== Your task ==
Output the records exactly, every one of them.

────────

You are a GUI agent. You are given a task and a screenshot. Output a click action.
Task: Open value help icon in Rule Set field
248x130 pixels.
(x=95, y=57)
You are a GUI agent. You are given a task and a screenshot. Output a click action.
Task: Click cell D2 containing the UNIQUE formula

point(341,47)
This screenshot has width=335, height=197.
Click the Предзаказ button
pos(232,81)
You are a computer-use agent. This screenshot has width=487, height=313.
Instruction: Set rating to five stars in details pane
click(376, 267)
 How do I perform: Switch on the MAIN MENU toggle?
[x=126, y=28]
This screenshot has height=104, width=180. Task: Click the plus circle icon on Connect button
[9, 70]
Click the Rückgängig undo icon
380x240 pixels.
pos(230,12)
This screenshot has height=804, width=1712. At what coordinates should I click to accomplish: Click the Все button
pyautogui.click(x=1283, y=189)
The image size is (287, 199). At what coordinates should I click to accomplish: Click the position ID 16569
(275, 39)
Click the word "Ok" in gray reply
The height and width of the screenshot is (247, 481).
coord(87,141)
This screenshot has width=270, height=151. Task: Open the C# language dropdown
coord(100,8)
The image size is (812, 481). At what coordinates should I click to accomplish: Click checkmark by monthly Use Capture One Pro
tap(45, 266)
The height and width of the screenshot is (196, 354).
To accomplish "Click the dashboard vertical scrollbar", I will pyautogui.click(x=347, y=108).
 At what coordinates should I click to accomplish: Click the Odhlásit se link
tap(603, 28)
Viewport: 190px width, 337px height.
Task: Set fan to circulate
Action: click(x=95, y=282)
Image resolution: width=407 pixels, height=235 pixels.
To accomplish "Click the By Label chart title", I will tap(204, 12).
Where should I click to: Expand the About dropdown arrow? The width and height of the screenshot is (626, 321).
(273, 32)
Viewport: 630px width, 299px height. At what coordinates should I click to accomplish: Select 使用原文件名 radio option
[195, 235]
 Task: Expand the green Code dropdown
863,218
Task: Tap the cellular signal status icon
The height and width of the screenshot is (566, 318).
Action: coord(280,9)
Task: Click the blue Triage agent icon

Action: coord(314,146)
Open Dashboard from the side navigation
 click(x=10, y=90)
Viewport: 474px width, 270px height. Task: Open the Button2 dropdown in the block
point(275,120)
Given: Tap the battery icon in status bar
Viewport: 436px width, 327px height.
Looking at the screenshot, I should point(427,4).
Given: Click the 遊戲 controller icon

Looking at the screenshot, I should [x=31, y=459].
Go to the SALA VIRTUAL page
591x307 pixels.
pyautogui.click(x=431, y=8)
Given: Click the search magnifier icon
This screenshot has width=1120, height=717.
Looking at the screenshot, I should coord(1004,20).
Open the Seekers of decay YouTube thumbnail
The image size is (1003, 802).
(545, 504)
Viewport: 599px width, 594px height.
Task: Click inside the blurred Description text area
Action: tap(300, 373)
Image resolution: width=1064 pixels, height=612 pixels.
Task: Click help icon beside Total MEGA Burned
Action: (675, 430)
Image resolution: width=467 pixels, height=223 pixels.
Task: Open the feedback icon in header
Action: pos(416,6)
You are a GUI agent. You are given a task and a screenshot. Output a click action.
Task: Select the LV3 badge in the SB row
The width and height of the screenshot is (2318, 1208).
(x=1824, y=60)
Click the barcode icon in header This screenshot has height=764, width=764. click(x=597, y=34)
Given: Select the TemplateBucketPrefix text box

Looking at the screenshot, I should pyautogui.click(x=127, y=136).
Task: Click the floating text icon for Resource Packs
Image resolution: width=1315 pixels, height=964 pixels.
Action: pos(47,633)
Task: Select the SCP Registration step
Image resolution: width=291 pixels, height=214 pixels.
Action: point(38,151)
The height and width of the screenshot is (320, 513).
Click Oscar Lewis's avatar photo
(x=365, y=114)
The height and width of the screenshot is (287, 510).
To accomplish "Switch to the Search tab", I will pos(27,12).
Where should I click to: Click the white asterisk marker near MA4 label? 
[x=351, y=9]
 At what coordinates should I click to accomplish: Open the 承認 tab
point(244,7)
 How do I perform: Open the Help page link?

────────

== Result of the exercise ==
You are a GUI agent. You are given a task and a screenshot. Output a click action.
Task: Open value help icon in Rule Set field
248x130 pixels.
(x=95, y=57)
You are a GUI agent. You are given a task and a screenshot. Output a click action.
Task: Click cell D2 containing the UNIQUE formula

point(341,47)
This screenshot has width=335, height=197.
Click the Предзаказ button
pos(232,81)
You are a computer-use agent. This screenshot has width=487, height=313.
Instruction: Set rating to five stars in details pane
click(376, 267)
 How do I perform: Switch on the MAIN MENU toggle?
[x=126, y=28]
This screenshot has height=104, width=180. Task: Click the plus circle icon on Connect button
[9, 70]
Click the Rückgängig undo icon
380x240 pixels.
pos(230,12)
This screenshot has height=804, width=1712. At what coordinates should I click to accomplish: Click the Все button
pyautogui.click(x=1283, y=189)
The image size is (287, 199). At what coordinates should I click to accomplish: Click the position ID 16569
(275, 39)
Click the word "Ok" in gray reply
The height and width of the screenshot is (247, 481).
coord(87,141)
This screenshot has width=270, height=151. Task: Open the C# language dropdown
coord(100,8)
The image size is (812, 481). At what coordinates should I click to accomplish: Click checkmark by monthly Use Capture One Pro
tap(45, 266)
The height and width of the screenshot is (196, 354).
To accomplish "Click the dashboard vertical scrollbar", I will pyautogui.click(x=347, y=108).
 At what coordinates should I click to accomplish: Click the Odhlásit se link
tap(603, 28)
Viewport: 190px width, 337px height.
Task: Set fan to circulate
Action: click(x=95, y=282)
Image resolution: width=407 pixels, height=235 pixels.
To accomplish "Click the By Label chart title", I will tap(204, 12).
Where should I click to: Expand the About dropdown arrow? The width and height of the screenshot is (626, 321).
(273, 32)
Viewport: 630px width, 299px height. At what coordinates should I click to accomplish: Select 使用原文件名 radio option
[195, 235]
 Task: Expand the green Code dropdown
863,218
Task: Tap the cellular signal status icon
The height and width of the screenshot is (566, 318).
Action: coord(280,9)
Task: Click the blue Triage agent icon

Action: coord(314,146)
Open Dashboard from the side navigation
 click(x=10, y=90)
Viewport: 474px width, 270px height. Task: Open the Button2 dropdown in the block
point(275,120)
Given: Tap the battery icon in status bar
Viewport: 436px width, 327px height.
Looking at the screenshot, I should point(427,4).
Given: Click the 遊戲 controller icon

Looking at the screenshot, I should [x=31, y=459].
Go to the SALA VIRTUAL page
591x307 pixels.
pyautogui.click(x=431, y=8)
Given: Click the search magnifier icon
This screenshot has width=1120, height=717.
Looking at the screenshot, I should coord(1004,20).
Open the Seekers of decay YouTube thumbnail
The image size is (1003, 802).
(545, 504)
Viewport: 599px width, 594px height.
Task: Click inside the blurred Description text area
Action: tap(300, 373)
Image resolution: width=1064 pixels, height=612 pixels.
Task: Click help icon beside Total MEGA Burned
Action: (675, 430)
Image resolution: width=467 pixels, height=223 pixels.
Task: Open the feedback icon in header
Action: pos(416,6)
You are a GUI agent. You are given a task and a screenshot. Output a click action.
Task: Select the LV3 badge in the SB row
The width and height of the screenshot is (2318, 1208).
(x=1824, y=60)
Click the barcode icon in header This screenshot has height=764, width=764. click(x=597, y=34)
Given: Select the TemplateBucketPrefix text box

Looking at the screenshot, I should pyautogui.click(x=127, y=136).
Task: Click the floating text icon for Resource Packs
Image resolution: width=1315 pixels, height=964 pixels.
Action: pos(47,633)
Task: Select the SCP Registration step
Image resolution: width=291 pixels, height=214 pixels.
Action: point(38,151)
The height and width of the screenshot is (320, 513).
Click Oscar Lewis's avatar photo
(x=365, y=114)
The height and width of the screenshot is (287, 510).
To accomplish "Switch to the Search tab", I will pos(27,12).
Where should I click to: Click the white asterisk marker near MA4 label? 
[x=351, y=9]
 At what coordinates should I click to accomplish: Open the 承認 tab
point(244,7)
 How do I perform: Open the Help page link?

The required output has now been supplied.